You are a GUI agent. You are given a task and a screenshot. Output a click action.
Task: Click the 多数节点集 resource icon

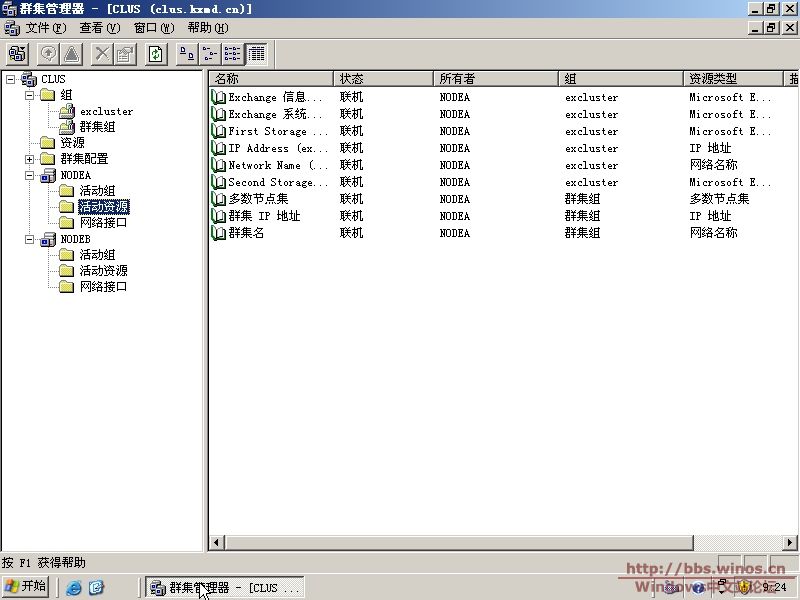click(219, 199)
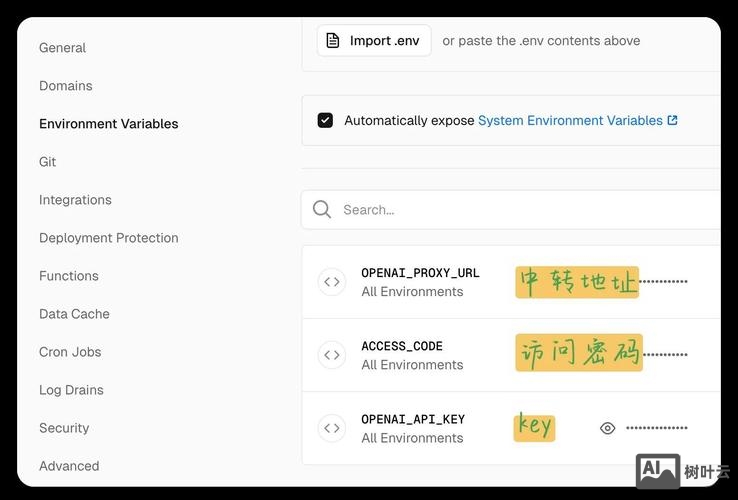
Task: Click the code icon beside ACCESS_CODE
Action: point(332,355)
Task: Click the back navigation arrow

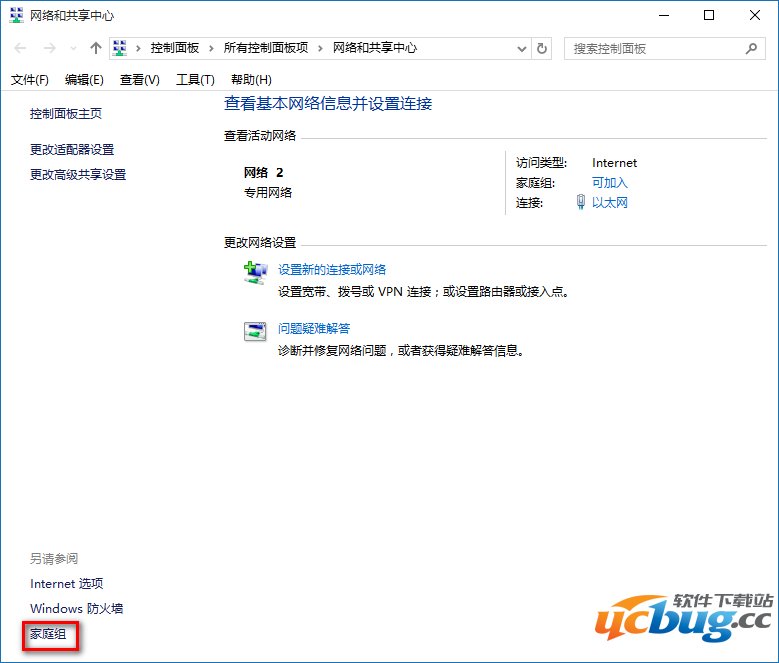Action: 21,48
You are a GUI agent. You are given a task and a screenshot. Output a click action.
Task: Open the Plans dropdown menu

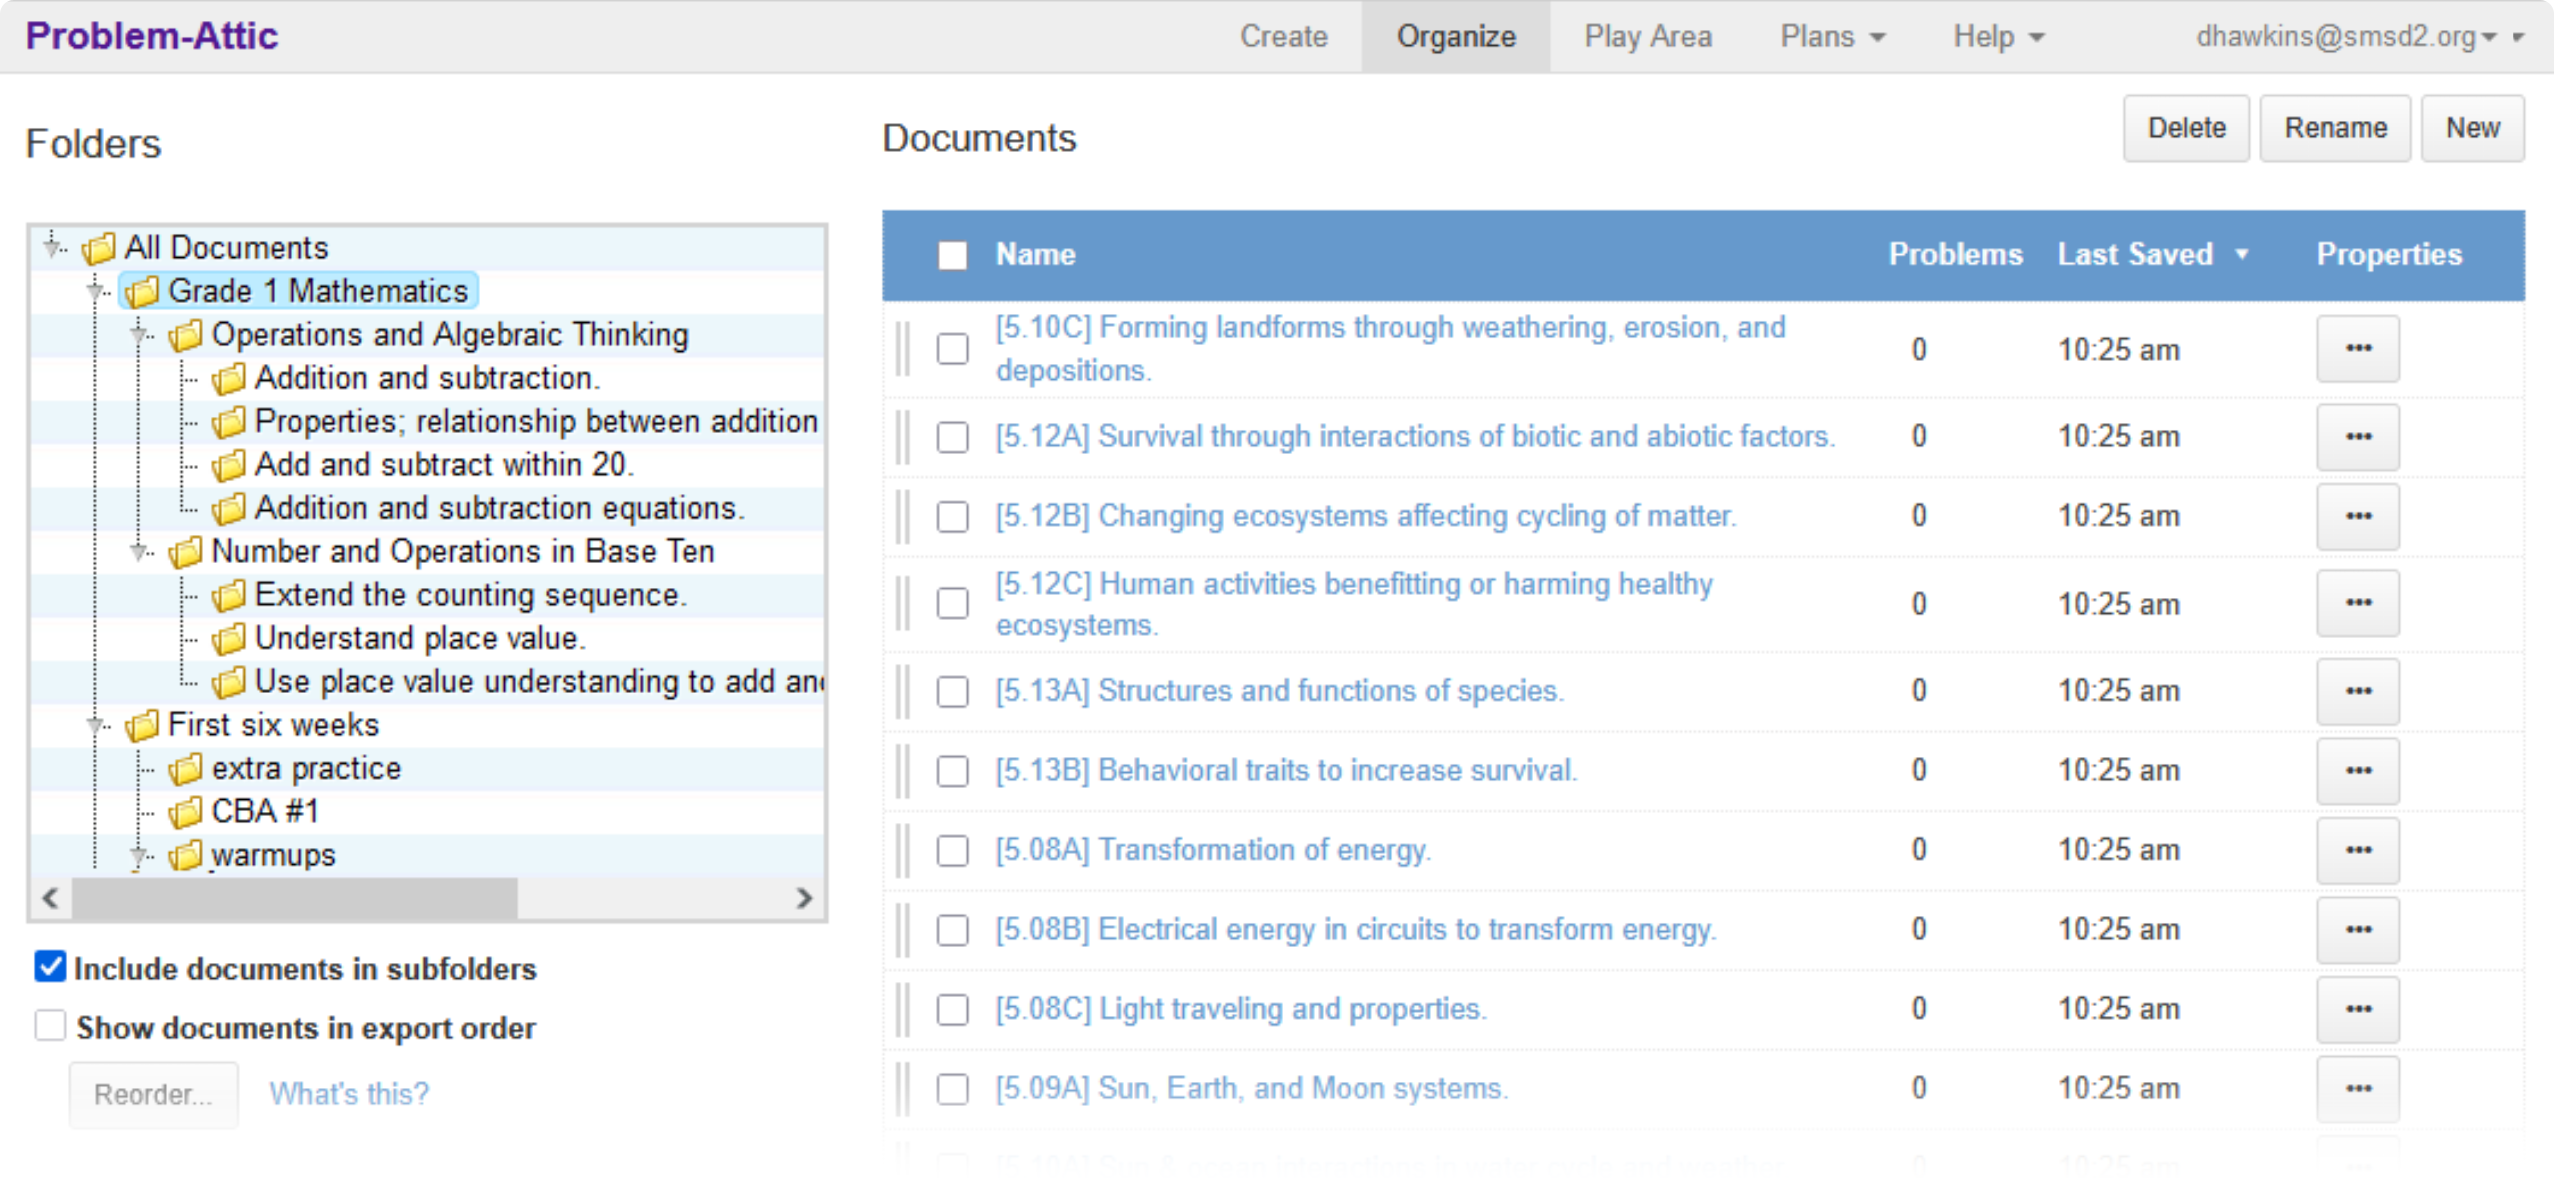[x=1831, y=37]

§ **Set exercise**: Put the lines of the data above into a JSON list of strings, one string per line, omitting blank lines and leaving out the pictures.

§ **Response below**:
[
  "You are a GUI agent. You are given a task and a screenshot. Output a click action.",
  "Task: Click the 多数节点集 resource icon",
  "click(219, 199)",
  "Task: Click the code icon beside ACCESS_CODE",
  "Action: point(332,355)",
  "Task: Click the back navigation arrow",
  "Action: 21,48",
  "You are a GUI agent. You are given a task and a screenshot. Output a click action.",
  "Task: Open the Plans dropdown menu",
  "[x=1831, y=37]"
]